I don’t mean to sound like a person without passion and conviction. Because I am very passionate about the things that matter to me; likewise, I am extremely indifferent about the things I don’t care about or care to change.
“You may be right” is clever because it is also undeniably true.
No matter how firmly set I am in my opinions and stances on things like the kind of food I feed my kid or how I choose to discipline him, I could easily be wrong.
I am aware of that at all time. Whether the experts and scientific research support my view or not, still, I may be wrong.
Therefore, the other person with a different perspective as mine may very easily be right.

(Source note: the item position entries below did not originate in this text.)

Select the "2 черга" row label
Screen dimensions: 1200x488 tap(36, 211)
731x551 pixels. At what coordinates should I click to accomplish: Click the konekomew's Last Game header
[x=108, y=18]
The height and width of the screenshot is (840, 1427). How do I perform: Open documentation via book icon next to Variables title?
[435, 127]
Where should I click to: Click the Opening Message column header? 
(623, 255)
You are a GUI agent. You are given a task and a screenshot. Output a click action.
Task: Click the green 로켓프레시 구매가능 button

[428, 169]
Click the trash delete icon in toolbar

How arrogant of me to assume that I’m right most of the time about stuff. Or even half the time.
I might as well just assume, at best, I’m only right 49% of the time.
Granted, I want to be right, but I overanalyze stuff a lot.
Like when I half-jokingly wrote a post about hand-cuffing my son on the way to time-out.
It just seems weird to me that in the eyes of parents like me who are “non-spankers” it’s okay to discipline your child by physically restraining them by exiling them to time-out, as opposed to physically striking them.
Yet somehow the idea of taking physical restraint a step further and putting handcuffs on your kid is absurd.
I see double standards there. I see norms based on tradition. And I question that. I question myself.
So, I may be wrong about a lot of my parenting perspectives. The other people may be right.
And when I give them confirmation of that, it helps skip the annoying conversation topic I don’t want to be involved in, like a chapter on a DVD.
I’m such an impatient Millennial parent.